Our packages are setup,  so we can add all affected computers into a collection and advertise this package to it.It should take no more than 5 minutes to remove Internet Explorer 9 and IE8 should be found on the workstations after rebooting.



   Just remember to set at least a mandatory assignment to the advertisement schedule to make sure the packages are pushed out.
   Alternately, if we have one or two users affected we can uninstall IE9 by pasting the following in an elevated command prompt: FORFILES /P %WINDIR%\servicing\Packages /M Microsoft-Windows-InternetExplorer-8*.mum /c "cmd /c echo Uninstalling package @fname && start /w pkgmgr /up:@fname /norestart
   When it's done just restart and voila!

 

The windowscodecs.dll unrecoverable error

This is a nice fix I found the other day.

While messing about in my VMware Workstation 9 lab I came across this when trying to power on some server 2008 r2 machines:

Was it the host OS or was it the virtual machine images that somehow got corrupted?
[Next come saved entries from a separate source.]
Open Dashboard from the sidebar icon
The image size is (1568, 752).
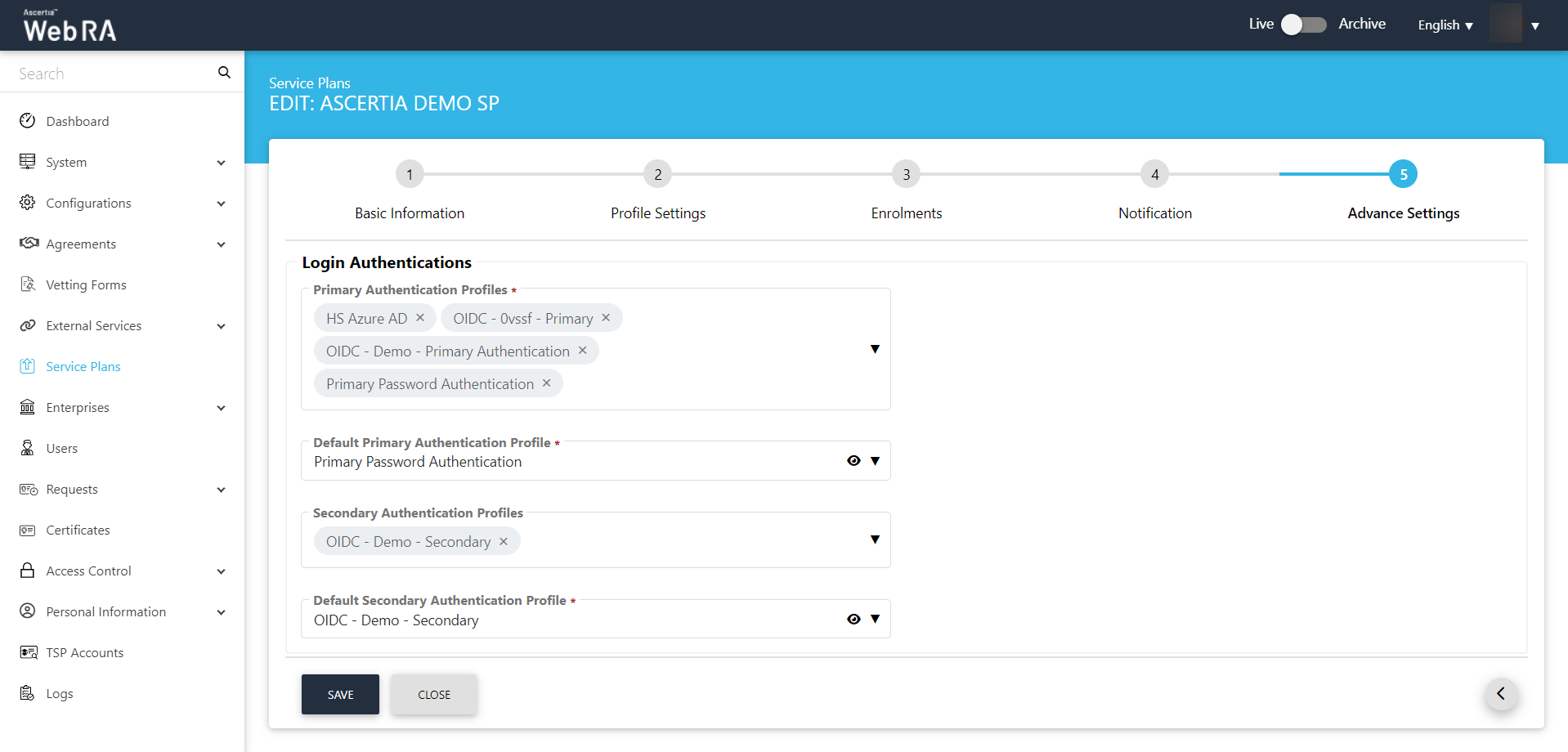coord(28,121)
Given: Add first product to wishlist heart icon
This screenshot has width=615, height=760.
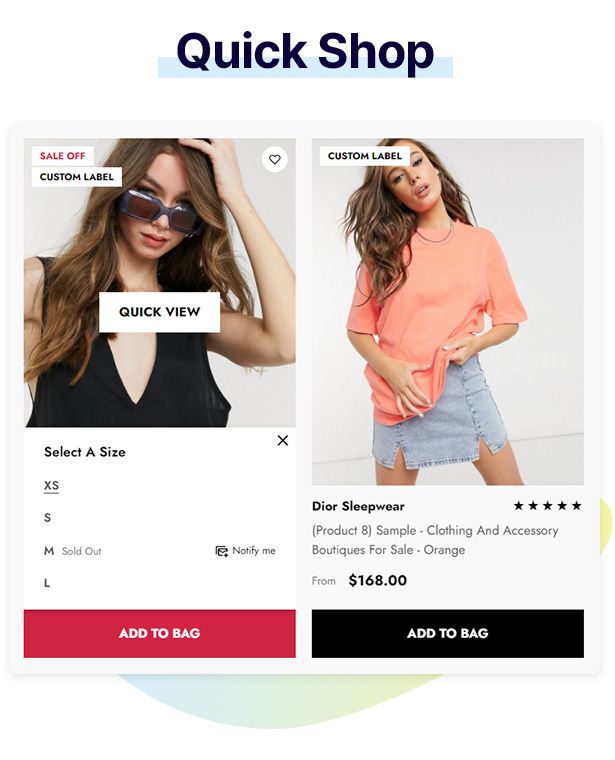Looking at the screenshot, I should click(274, 159).
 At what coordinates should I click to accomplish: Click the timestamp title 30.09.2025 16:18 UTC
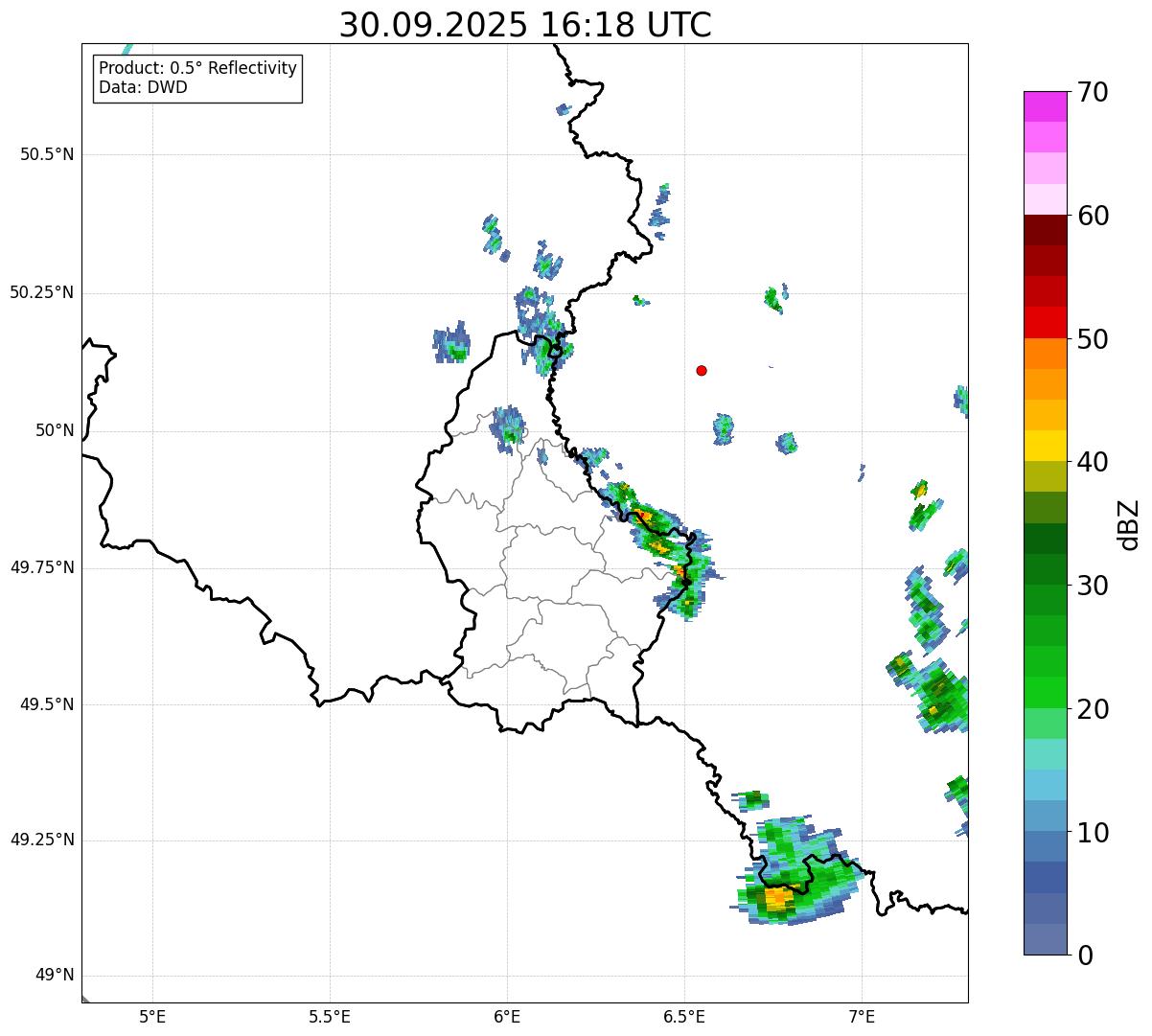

They were linked clones so that was a possibility.

The event viewer on the host wasn't very helpful as it gave no clue and just showed the application pop-up events containing the same error message about windowscodecs.dll.

The funny thing was that after clicking ok repeatedly until my index finger got numb the virtual machines could eventually start.So the "unrecoverable error" was no more than a nuissance really.
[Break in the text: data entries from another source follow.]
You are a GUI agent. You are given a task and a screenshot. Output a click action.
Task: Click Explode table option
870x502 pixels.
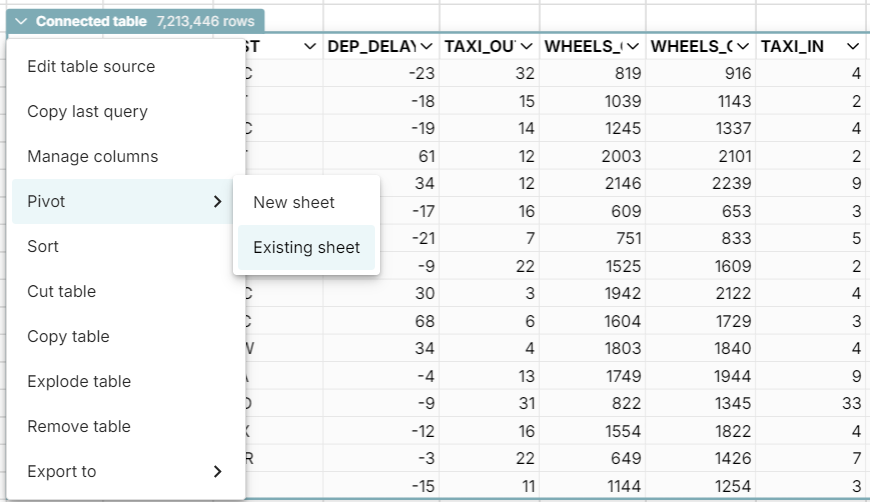(79, 382)
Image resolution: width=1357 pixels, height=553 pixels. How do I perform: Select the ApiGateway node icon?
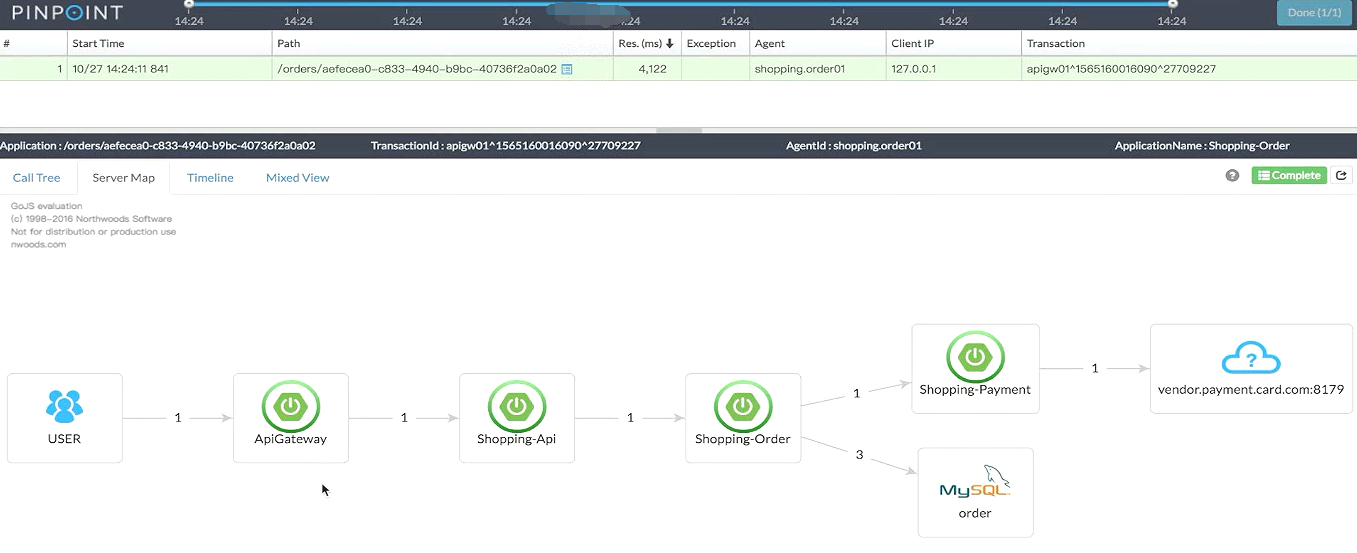coord(290,406)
The first thing I’ve tried, reverting to older snapshots, didn't bring any joy and brought me great dissapointment as I ran out of ideas.
Clearly the virtual machines were not at fault. I even created a vanilla Server 2008 R2 machine which threw the same error at me when I attempted to power on.

I had no inspiration at the moment and no whiskey around so after reading the VMware Communities Forums and the top 15 Google results about similar issues, I decided to downgrade to VMware Workstation 8.I know... "don't believe everything you read on the internet!"
I usually don't but I find that searching the web can often give me an idea on what to do next or where to start troubleshooting.In this case   searching the web for similar issues helped me decide to wipe the VMware installation and re-install WMware Workstation 9 from scratch. 

The VMware installation cleaner will tidy up the registry keys and system files should you ever decide to start fresh

So I reinstalled VMware Workstation 9 and the dreaded error showed up again when trying to power on virtual machines.I then tried to replace windowscodecs.dll on the virtual machines with the version from the installation ISO.Still no joy.
Finding myself in the brinks of despair i turn to the OS.Why not modify windowscodecs.dll on the host with the one from the ISO?After a simple copy-paste and reboot I started WMware workstation only to stumble across the error message again.

During that moment I found myself struck by inspiration so I started searching for the most recent Microsoft hotfix that replaces windowscodecs.dll which lead me to this.

Needless to say that all my virtual machines started with no issues and my index finger was happy to get away from all those clicks after installing the hotfix.